Luby Sparksの2018年作『Luby Sparks』収録曲“Thursday”
 

他にも、アコースティック・ギターを基軸としつつもシューゲイザー、ポスト・パンク、ゴシック、アシッド・フォークなどの要素を散りばめ、祈るようなハイトーン・ヴォイスと共にダークファンタジーなサウンドスケープを作り出す女性シンガー・ソングライターのMINAKEKKE、触れた途端に崩れ去ってしまいそうな、儚くもキュートな男女混成ヴォーカルと、繊細なギター・オーケストレーションが美しいJuvenile Juvenile、一時期For Tracy Hydeにも在籍していた極上のスウィート・ヴォイスを持つ屈指のメロディー・メイカー、ラブリーサマーちゃんなど枚挙に暇がない。

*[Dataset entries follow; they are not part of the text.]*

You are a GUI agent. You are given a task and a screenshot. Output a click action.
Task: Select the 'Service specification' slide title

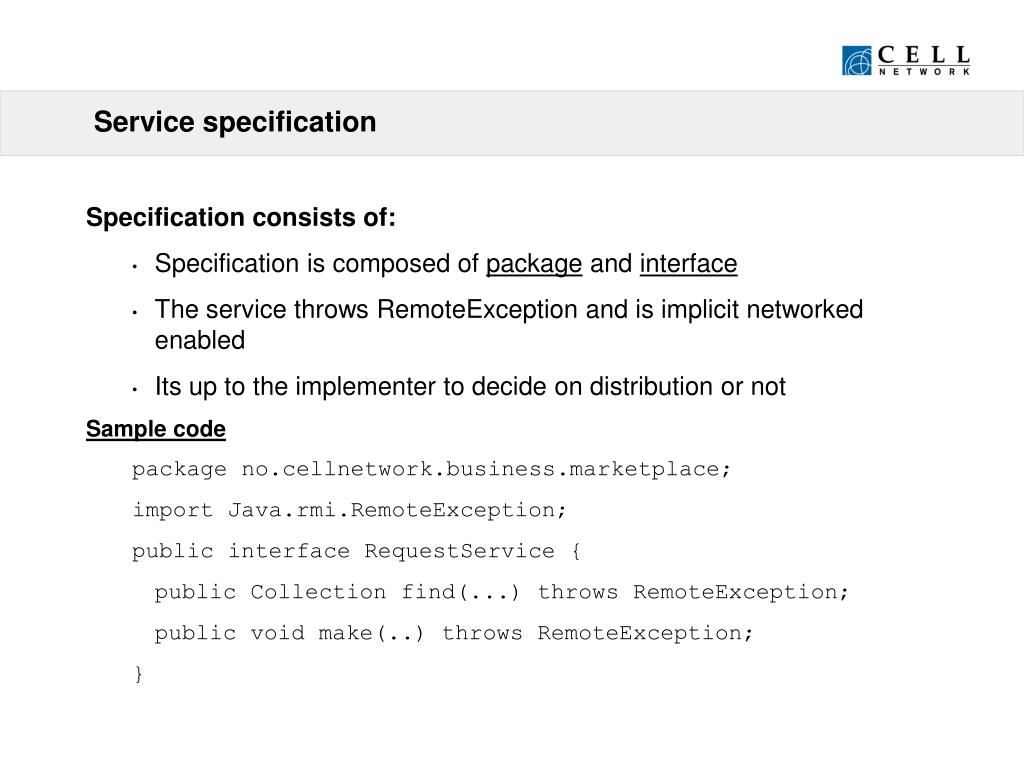(x=235, y=122)
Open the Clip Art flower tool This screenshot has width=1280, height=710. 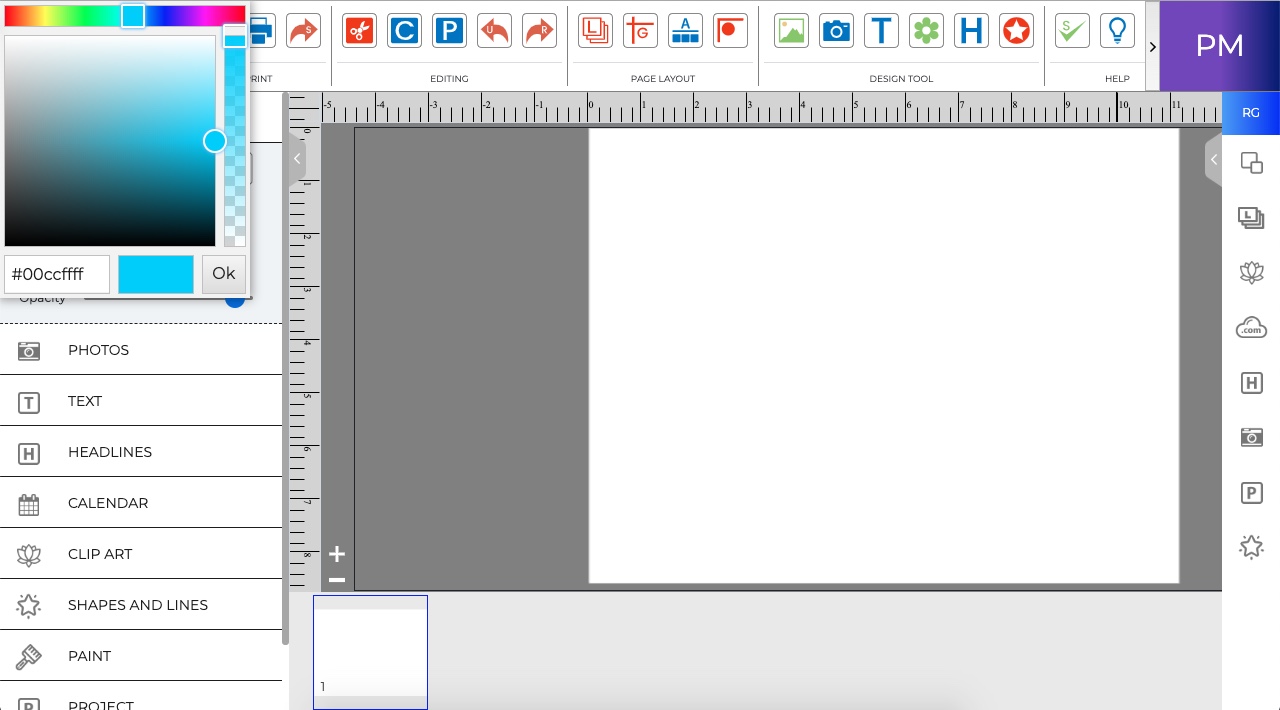[926, 31]
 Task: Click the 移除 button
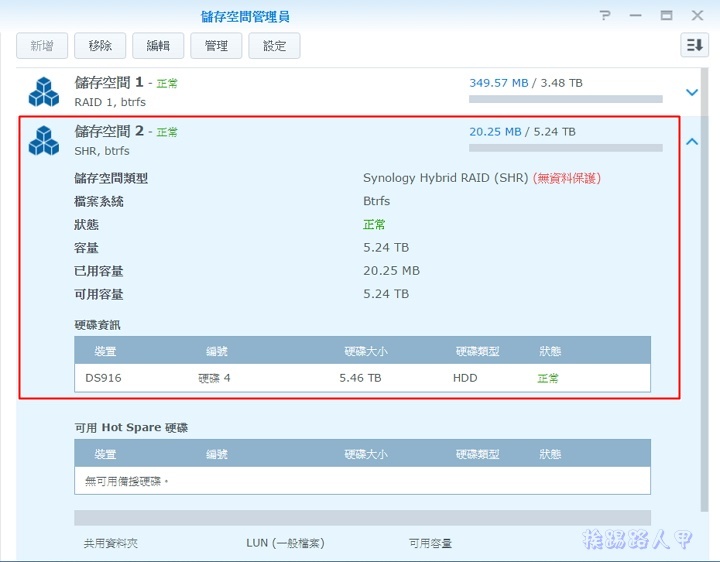click(100, 46)
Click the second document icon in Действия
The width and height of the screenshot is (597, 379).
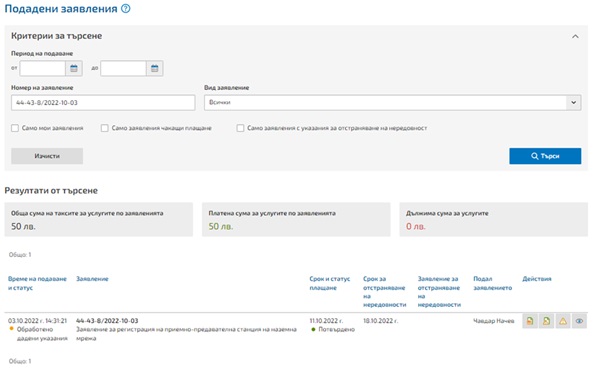tap(546, 321)
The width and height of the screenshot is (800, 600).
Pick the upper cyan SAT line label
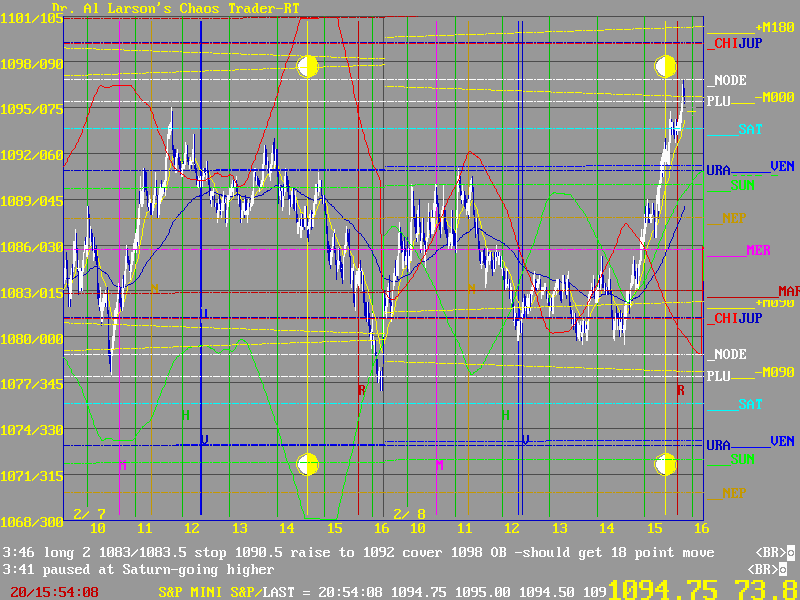pyautogui.click(x=750, y=129)
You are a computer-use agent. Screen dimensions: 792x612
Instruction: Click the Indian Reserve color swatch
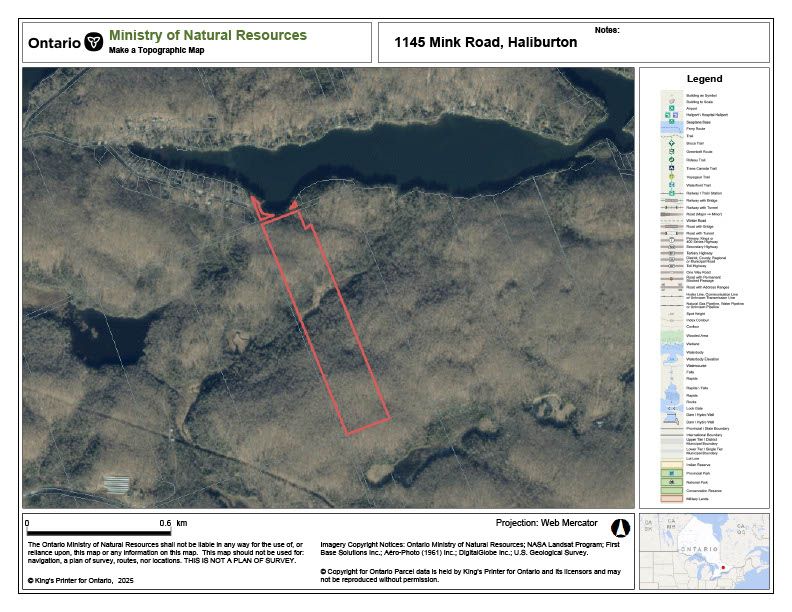pyautogui.click(x=672, y=466)
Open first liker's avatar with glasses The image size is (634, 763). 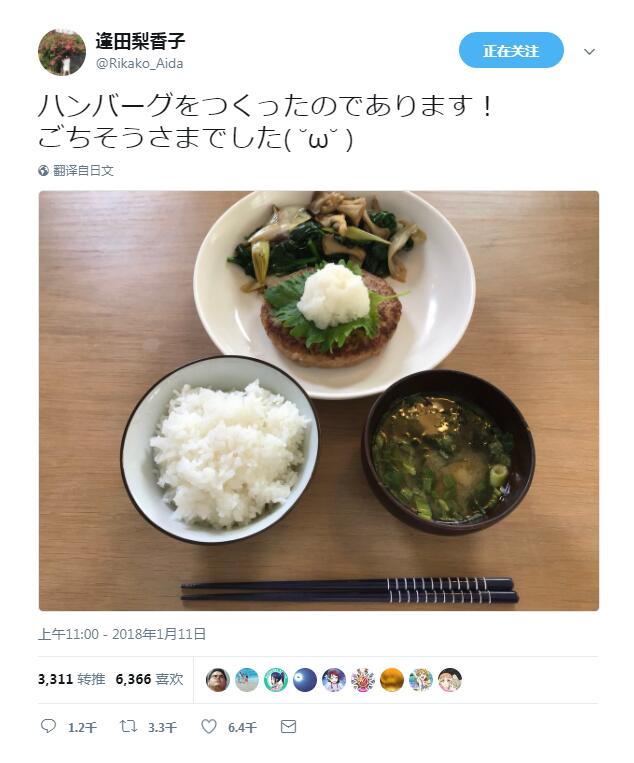coord(217,680)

多くのバンドに共通しているのが、海外のシューゲイズ〜ドリーム・ポップ・シーンとの同時代性を強く感じさせるということだ。例えば、Luby Sparksの同名デビュー・アルバムは、マックス・ブルーム(元ケイジャン・ダンス・パーティー、ヤック)を共同プロデューサーに迎えた全編ロンドン・レコーディングで、彼らは今年1月に行われたペインズ・オブ・ビーイング・ピュア・アット・ハートの来日公演、そして3月に行われたヘイゼル・イングリッシュの初来日(大阪公演)で、Juvenile Juvenileとともにオープニング・アクトを務めている(ヘイゼルの東京公演には、For Tracy Hydeが登場)。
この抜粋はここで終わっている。